:: Directions for this task ::
Please answer from the passage on sin in the flesh below: according to Brethren Thomas and Roberts, how were our sins laid upon Christ?

:: Text provided ::
------------------------------------------------
All these statements are meaningless, if we must carefully isolate transgression from Sin-in-the-flesh. And if Sin-in-the-flesh (the Diabolos) was the aspect of sin upon which the condemnation of Sin specifically fell (in the crucifixion), then clearly it is no minor or inconsequential aspect. Further, even more importantly, if we separate it from actual transgression, then actual transgression did not get condemned at all for there was no actual transgression in Christ to be condemned.

When God condemned Sin by condemning the Diabolos in the sinless Christ, He inseparably linked all aspects of sin together - or active sin was not condemned.

Brethren Thomas and Roberts taught that the laying of our sins upon Christ was not by mere type or symbol or imputation (like the animal sacrifices), but by an actual reality IN HIS BODY. That is, that our sins were "laid on him" in his being born of our condemned Sin's-flesh race: in his actual partaking of Sin's Flesh, the flesh in which the Diabolos, SIN, resided in every cell and fibre.
------------------------------------------------
:: Data listing ::
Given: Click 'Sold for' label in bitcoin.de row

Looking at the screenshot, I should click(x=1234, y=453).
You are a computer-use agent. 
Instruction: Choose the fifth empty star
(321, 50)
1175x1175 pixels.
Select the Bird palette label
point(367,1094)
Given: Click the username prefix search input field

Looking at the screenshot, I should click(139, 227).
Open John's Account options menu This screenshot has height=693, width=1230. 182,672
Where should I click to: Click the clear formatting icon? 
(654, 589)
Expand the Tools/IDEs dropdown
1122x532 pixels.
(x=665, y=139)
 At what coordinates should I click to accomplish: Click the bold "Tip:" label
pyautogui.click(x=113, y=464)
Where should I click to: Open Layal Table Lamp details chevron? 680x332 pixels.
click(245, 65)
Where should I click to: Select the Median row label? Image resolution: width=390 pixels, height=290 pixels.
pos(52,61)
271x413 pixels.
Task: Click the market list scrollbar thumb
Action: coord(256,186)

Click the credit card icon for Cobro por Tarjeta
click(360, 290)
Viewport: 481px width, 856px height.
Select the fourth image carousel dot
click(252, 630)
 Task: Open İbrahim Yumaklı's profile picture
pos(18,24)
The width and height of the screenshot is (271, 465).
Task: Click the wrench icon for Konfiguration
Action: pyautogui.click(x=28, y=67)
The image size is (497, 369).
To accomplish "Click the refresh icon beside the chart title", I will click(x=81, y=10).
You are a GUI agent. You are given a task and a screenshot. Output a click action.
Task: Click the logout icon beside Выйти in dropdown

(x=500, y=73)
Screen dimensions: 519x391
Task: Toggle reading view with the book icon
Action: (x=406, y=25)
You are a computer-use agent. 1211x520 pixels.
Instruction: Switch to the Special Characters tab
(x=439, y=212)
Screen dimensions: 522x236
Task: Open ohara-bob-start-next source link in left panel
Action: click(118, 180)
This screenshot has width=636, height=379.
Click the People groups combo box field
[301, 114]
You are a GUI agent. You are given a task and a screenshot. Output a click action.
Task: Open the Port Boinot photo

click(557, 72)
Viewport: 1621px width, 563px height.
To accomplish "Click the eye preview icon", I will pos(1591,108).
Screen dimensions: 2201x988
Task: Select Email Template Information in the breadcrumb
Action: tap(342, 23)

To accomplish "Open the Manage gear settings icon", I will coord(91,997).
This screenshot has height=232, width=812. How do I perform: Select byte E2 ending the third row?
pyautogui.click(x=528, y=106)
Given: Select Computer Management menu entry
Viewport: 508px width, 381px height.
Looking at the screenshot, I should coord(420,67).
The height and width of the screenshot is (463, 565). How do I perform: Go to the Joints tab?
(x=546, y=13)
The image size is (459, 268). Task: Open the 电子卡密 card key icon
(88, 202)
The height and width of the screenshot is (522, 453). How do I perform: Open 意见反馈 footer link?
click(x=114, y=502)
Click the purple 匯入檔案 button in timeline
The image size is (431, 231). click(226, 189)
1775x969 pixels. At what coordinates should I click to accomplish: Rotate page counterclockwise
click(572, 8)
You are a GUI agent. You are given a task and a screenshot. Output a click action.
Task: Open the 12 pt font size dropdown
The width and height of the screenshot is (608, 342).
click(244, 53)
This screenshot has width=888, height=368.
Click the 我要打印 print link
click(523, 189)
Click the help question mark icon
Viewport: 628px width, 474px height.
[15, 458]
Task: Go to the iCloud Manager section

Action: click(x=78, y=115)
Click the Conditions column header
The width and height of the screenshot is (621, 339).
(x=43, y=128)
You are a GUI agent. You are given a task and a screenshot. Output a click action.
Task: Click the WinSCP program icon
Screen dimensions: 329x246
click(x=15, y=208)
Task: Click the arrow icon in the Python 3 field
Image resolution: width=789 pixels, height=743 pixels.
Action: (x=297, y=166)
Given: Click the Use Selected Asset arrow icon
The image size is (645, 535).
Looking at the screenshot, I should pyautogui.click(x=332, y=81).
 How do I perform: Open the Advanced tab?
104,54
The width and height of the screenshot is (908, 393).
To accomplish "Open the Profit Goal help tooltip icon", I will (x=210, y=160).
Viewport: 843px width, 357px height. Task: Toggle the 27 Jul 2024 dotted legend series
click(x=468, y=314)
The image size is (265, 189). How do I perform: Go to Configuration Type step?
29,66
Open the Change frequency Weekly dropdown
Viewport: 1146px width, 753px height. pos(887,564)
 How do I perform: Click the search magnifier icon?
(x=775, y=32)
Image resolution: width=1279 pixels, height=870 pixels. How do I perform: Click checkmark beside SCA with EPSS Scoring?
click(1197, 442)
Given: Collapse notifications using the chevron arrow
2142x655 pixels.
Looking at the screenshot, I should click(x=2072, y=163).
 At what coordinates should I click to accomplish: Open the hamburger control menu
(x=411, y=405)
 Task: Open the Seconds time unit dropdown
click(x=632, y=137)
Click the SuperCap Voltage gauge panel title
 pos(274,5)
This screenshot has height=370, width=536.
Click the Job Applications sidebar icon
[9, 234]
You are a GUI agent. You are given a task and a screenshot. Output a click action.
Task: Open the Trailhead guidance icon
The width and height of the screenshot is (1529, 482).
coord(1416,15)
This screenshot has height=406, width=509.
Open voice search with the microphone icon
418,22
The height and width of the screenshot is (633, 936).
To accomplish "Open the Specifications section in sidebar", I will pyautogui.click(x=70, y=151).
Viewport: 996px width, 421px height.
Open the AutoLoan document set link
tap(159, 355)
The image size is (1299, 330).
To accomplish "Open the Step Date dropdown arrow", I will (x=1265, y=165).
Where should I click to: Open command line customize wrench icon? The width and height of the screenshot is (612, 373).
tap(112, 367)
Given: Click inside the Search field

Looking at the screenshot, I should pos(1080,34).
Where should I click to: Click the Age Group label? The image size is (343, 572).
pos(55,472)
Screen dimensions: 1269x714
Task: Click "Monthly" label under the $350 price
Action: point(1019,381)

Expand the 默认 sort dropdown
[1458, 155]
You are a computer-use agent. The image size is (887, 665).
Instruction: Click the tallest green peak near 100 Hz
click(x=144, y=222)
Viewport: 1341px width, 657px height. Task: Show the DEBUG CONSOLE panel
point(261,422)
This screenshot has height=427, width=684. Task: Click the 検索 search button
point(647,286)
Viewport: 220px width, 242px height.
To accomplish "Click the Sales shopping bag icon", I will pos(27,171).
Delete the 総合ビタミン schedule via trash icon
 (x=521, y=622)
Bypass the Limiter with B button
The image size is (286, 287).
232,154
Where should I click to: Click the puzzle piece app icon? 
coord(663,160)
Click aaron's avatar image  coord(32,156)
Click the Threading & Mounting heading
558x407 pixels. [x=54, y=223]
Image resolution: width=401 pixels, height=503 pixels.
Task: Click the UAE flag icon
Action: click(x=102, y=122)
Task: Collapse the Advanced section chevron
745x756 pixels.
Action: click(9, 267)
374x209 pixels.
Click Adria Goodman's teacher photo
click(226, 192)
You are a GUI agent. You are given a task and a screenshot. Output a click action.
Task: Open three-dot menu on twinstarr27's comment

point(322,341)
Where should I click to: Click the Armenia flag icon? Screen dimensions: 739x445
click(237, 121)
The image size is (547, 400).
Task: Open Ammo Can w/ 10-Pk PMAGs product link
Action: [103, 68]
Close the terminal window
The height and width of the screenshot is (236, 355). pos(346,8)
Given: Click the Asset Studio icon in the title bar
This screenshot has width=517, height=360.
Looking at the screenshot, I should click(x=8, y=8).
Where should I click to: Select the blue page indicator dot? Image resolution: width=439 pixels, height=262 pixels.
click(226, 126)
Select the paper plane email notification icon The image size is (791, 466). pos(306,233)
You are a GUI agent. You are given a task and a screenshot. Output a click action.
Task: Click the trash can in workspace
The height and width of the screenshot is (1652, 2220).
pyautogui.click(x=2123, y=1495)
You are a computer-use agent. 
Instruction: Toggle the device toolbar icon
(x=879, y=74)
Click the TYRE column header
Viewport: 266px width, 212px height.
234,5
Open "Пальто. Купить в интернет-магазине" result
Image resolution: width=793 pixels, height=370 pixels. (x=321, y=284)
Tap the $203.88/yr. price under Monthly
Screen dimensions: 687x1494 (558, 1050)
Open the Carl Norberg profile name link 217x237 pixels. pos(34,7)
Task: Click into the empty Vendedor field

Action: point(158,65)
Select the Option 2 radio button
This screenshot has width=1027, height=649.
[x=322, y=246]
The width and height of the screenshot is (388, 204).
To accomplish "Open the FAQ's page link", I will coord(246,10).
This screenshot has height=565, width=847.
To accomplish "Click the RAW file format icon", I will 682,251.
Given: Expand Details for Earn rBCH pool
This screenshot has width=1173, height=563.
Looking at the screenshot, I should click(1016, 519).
------------------------------------------------
:: Output of the task ::
They taught that our sins were laid on him by an actual reality in his body, through his being born of our condemned race and partaking of Sin's Flesh, not by mere type, symbol, or imputation.